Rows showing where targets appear

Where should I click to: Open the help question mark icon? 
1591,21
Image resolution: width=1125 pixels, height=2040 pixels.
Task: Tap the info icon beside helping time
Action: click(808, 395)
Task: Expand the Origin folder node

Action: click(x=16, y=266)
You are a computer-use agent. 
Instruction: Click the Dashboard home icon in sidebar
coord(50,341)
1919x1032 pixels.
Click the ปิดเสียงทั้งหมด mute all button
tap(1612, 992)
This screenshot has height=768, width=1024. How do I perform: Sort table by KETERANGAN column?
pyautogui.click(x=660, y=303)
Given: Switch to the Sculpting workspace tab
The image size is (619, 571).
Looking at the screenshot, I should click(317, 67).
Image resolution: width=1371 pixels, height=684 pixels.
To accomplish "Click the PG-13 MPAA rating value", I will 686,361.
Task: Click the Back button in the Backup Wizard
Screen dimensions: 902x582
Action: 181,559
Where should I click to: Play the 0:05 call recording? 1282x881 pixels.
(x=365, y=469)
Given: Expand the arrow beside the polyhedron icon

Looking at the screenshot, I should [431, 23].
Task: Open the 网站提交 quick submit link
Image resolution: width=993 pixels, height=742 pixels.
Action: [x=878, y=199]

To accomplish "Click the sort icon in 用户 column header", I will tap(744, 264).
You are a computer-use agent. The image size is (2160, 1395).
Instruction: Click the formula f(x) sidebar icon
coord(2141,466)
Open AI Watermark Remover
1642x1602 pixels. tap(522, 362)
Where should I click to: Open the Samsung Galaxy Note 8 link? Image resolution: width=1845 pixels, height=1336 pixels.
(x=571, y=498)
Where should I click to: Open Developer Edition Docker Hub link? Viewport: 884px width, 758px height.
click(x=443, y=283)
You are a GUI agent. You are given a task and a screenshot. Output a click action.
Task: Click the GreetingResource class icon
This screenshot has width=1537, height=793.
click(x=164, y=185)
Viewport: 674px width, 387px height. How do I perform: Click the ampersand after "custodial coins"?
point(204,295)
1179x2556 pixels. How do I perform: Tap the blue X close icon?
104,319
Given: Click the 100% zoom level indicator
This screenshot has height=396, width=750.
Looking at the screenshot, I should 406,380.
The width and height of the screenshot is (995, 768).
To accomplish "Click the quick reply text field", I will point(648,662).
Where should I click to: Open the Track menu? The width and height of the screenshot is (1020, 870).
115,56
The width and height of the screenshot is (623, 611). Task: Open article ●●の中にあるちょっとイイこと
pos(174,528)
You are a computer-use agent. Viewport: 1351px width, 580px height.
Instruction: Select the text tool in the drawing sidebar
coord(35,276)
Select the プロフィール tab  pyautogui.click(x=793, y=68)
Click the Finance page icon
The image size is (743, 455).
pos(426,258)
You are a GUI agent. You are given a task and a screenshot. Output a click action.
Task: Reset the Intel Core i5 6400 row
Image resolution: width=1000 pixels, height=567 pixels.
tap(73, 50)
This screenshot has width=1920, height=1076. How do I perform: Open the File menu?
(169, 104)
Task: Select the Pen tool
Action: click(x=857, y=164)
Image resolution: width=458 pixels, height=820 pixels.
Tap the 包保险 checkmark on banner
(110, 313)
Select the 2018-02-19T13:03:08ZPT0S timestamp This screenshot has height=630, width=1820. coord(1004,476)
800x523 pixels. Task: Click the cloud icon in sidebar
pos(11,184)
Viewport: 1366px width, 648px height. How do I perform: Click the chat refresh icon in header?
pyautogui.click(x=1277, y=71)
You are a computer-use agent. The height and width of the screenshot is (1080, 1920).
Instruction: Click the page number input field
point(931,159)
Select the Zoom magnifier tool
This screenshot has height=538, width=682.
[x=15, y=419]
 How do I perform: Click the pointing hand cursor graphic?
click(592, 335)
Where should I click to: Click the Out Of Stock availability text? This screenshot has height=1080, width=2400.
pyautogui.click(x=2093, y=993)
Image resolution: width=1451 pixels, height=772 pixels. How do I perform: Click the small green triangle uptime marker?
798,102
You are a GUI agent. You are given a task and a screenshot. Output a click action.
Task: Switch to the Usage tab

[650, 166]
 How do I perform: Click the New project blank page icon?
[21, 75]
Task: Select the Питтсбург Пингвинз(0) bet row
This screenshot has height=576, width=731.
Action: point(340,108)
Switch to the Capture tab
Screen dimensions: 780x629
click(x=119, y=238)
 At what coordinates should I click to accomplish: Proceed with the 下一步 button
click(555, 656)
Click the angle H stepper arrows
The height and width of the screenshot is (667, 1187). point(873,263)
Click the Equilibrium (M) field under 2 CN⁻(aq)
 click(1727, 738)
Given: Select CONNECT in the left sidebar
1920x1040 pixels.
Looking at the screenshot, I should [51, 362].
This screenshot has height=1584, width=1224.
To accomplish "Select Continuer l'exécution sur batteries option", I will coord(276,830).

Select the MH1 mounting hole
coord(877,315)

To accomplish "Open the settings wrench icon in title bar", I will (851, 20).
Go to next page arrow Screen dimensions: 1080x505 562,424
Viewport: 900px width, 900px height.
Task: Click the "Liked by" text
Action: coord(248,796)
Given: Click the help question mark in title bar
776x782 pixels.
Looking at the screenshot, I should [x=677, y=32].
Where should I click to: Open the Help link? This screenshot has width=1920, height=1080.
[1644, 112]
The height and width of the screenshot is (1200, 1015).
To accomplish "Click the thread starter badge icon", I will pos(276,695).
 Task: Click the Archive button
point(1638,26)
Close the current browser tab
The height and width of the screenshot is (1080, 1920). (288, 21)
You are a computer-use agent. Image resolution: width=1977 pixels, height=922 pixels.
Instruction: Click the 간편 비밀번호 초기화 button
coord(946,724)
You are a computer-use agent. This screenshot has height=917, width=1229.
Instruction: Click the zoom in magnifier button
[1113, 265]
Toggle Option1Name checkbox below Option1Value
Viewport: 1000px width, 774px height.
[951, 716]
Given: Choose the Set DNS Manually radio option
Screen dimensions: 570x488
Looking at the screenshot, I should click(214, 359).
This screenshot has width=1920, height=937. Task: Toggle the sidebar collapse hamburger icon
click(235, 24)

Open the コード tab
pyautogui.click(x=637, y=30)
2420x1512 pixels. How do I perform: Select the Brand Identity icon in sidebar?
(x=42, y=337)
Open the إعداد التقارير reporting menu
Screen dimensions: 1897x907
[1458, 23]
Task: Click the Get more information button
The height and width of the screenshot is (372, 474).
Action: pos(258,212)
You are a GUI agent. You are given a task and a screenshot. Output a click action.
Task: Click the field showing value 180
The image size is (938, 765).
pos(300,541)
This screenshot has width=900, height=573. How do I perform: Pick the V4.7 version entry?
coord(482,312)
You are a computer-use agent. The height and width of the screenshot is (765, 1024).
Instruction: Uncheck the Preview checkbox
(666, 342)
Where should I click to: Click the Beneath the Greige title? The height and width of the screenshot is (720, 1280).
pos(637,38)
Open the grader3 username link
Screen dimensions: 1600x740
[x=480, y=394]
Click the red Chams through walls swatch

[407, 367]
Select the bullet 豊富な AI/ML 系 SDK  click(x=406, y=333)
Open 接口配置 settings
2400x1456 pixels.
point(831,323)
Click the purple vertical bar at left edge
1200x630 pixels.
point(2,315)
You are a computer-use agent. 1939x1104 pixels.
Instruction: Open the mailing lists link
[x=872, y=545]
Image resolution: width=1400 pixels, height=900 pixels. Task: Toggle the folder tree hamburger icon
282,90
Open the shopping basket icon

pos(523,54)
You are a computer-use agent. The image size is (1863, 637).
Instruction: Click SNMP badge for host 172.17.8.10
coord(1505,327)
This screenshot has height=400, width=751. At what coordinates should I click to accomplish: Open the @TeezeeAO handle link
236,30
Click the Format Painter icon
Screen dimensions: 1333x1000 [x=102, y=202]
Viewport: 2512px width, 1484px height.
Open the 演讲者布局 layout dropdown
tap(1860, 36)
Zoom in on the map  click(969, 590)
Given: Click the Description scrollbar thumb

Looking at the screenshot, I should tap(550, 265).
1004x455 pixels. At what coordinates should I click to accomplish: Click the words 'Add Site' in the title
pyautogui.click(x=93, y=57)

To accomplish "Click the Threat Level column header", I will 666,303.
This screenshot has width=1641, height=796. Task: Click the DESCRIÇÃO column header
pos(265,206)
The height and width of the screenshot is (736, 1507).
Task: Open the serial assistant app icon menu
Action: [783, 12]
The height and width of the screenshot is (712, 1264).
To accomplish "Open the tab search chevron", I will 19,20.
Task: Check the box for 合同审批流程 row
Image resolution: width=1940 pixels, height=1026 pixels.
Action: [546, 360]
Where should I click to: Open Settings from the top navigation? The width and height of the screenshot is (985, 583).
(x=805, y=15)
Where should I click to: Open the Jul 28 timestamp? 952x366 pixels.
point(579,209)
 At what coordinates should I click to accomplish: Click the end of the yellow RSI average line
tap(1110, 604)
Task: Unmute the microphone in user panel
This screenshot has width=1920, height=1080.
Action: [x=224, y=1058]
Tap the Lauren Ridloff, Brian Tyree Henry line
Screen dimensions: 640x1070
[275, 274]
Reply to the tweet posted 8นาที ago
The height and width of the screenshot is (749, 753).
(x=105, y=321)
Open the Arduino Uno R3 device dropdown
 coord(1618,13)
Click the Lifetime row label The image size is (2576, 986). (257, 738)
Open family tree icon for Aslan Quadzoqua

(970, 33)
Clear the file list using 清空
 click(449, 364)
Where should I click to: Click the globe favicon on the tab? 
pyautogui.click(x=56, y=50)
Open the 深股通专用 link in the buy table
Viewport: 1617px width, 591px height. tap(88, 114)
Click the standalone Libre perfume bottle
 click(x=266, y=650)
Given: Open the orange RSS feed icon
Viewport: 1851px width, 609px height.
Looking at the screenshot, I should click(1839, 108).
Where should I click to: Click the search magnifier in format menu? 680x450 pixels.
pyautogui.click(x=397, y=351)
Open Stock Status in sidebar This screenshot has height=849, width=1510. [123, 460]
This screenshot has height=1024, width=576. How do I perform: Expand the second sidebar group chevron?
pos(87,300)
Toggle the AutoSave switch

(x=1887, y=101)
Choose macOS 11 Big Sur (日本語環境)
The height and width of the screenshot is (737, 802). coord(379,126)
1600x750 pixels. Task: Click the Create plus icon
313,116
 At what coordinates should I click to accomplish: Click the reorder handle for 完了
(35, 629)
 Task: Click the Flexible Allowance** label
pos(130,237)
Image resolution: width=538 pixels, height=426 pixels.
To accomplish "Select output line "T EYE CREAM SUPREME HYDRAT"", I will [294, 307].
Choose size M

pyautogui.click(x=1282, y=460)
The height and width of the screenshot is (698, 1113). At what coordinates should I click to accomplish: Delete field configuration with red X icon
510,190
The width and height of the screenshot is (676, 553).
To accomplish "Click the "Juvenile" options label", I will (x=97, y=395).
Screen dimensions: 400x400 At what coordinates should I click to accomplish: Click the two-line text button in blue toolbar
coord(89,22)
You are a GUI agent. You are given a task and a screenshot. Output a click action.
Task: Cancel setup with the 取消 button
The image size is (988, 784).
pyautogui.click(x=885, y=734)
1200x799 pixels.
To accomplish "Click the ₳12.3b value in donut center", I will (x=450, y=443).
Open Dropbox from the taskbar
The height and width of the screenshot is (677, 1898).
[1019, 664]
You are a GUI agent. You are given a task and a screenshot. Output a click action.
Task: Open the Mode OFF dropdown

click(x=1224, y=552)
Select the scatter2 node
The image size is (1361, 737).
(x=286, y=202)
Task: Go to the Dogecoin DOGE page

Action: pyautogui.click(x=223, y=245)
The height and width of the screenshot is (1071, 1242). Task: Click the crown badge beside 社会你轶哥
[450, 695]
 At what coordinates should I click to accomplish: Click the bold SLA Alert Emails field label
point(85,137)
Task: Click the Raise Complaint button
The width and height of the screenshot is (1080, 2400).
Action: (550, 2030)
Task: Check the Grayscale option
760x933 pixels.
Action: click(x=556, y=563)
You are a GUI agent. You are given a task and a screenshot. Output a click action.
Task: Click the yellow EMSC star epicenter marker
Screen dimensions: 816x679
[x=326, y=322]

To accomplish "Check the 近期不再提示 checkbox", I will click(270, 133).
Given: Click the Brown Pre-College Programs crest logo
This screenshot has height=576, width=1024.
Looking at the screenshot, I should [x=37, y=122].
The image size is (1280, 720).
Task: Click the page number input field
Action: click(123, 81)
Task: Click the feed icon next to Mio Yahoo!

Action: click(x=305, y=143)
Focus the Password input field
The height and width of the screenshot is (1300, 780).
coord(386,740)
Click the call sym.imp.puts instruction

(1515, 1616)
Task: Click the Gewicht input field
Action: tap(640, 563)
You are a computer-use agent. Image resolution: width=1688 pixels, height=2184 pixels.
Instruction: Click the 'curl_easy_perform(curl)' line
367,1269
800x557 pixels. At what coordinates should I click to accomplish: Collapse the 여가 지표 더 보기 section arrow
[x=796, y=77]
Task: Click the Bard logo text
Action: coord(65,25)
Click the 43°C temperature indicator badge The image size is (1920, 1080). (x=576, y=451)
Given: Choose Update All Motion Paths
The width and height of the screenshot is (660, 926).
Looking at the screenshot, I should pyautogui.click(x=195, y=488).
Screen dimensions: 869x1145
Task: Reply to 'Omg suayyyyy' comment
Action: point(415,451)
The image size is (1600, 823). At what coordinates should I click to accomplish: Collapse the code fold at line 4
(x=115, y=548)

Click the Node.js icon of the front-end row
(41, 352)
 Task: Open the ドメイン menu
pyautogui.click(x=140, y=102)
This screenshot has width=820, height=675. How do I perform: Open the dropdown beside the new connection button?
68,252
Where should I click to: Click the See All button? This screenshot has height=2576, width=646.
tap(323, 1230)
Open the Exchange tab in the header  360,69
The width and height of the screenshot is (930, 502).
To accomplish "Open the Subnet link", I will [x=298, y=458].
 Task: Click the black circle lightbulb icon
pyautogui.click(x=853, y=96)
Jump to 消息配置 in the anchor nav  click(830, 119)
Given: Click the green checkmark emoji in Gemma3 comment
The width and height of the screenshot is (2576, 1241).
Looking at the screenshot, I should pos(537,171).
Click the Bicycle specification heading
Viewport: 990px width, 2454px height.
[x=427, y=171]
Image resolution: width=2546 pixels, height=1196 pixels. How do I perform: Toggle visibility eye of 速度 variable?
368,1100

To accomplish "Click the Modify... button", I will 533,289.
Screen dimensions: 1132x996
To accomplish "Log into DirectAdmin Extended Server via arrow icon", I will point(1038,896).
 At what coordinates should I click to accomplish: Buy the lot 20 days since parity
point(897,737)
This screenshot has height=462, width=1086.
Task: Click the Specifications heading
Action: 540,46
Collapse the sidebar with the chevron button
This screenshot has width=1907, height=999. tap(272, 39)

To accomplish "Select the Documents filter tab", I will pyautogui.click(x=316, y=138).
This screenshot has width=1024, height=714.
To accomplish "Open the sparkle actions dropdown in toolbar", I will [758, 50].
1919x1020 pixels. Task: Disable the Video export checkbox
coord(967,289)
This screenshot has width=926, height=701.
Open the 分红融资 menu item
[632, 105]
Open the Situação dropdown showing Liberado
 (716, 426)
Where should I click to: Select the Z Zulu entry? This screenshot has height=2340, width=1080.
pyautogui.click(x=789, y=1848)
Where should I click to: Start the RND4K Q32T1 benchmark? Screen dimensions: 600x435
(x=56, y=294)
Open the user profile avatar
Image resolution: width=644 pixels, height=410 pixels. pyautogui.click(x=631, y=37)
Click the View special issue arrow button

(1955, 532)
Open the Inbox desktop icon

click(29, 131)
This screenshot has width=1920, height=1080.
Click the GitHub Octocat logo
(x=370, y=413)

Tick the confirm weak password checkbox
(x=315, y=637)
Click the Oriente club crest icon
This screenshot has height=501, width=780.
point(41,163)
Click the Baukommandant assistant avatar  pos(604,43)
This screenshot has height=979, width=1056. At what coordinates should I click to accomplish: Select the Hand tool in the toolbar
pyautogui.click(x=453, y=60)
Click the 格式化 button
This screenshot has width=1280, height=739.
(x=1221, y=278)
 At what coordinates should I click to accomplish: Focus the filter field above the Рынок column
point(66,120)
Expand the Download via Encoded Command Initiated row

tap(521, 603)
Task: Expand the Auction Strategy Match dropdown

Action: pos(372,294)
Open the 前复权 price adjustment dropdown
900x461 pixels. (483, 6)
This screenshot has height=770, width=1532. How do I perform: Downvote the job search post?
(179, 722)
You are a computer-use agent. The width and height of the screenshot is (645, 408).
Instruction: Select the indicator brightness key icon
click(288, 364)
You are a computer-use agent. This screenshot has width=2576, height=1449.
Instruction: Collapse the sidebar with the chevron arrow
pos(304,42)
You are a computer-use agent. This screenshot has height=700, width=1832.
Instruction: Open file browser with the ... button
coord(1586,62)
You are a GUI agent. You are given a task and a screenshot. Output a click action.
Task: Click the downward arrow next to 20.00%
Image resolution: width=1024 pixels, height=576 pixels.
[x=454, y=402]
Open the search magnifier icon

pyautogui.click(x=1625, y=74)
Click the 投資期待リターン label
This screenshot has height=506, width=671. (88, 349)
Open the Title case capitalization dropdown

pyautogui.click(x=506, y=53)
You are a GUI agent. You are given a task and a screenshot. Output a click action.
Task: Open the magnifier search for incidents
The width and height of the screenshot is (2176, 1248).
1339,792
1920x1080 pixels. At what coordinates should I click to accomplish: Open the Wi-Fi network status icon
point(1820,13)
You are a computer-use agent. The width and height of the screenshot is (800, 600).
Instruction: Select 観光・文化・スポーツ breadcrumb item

* [EXERCISE REQUIREMENTS] Reproduce without changes the lines between the one holding "Where should I click to: Click the search" and the one holding "(x=1887, y=101)", inclusive.

* [SOLUTION FOR THIS EXERCISE]
Where should I click to: Click the search magnifier in format menu? 680x450 pixels.
pyautogui.click(x=397, y=351)
Open Stock Status in sidebar This screenshot has height=849, width=1510. [123, 460]
This screenshot has height=1024, width=576. How do I perform: Expand the second sidebar group chevron?
pos(87,300)
Toggle the AutoSave switch

(x=1887, y=101)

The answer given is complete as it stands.